The moment she said it I was much less certain that they were not. Her next words plunged me still deeper into doubt. She spoke as it were direct from the heart of some uttermost complexity.

"What is the relation between you and me, George?" she demanded.

I considered, my eyes downcast. I felt hers steadily on my face all the time. I spoke in a low voice.

"I'm beginning to know less than ever."

"You'd hardly call it ordinary, would you—conventional and so on?"

"That's quite the last word I should use."

"It's not ordinary because of an extraordinary element that's at the very root of it. You know what that is; it's"—her eyes went towards the punt—"it's all him. He's got us all on the run. Give him his head and he could have the whole world on the run. There's no reason about it; as many people as knew about him would simply be bewitched.

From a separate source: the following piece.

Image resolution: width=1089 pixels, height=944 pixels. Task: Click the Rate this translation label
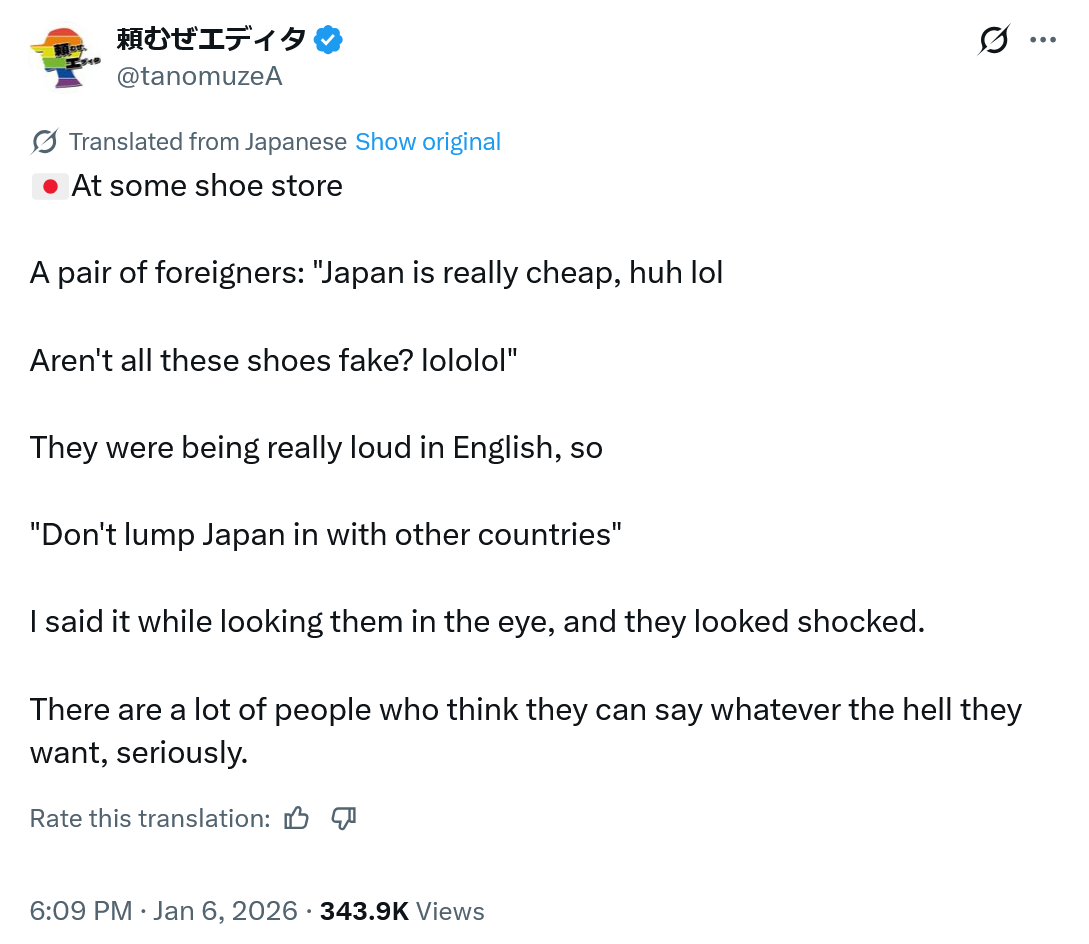pos(150,818)
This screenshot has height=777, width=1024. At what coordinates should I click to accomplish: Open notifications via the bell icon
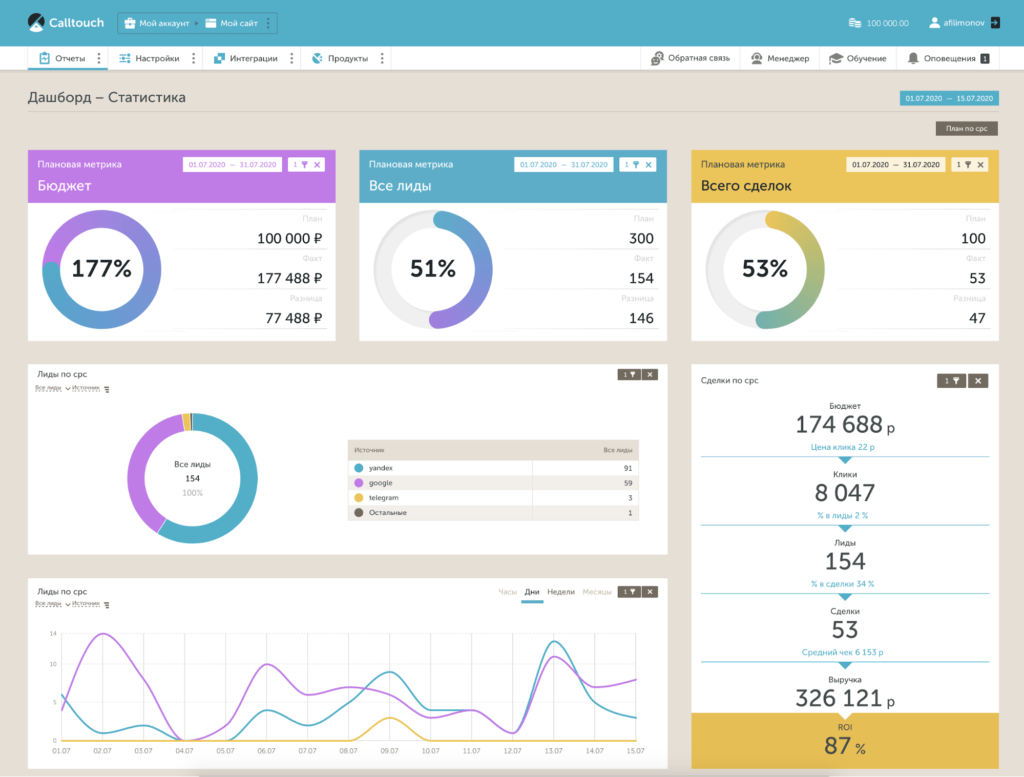pos(912,58)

So I've taken it for granted that we don't quite come under everyday rules. We have to break and make rules as we go along.... About those questions. They really are all that you want to know—just what he'll do next and so on?" she challenged me.

I think I should have broken in on the spot with a "Yes—I want to know nothing else—nothing at all!" But she gave me no time. Her eyes called my own downcast ones peremptorily up from the floor.

"Because," she said, with the utmost distinctness in the shaping of each syllable, "I notice that since breakfast you've shaved, George. You've also changed your clothes. One does not usually change one's clothes immediately after breakfast. I suppose Mrs Moxon is brushing the others. They needed brushing. They had bits of dried grass and heather on them.... George—George dear—thank you——"

I spoke in little more than a whisper. "For—going out?"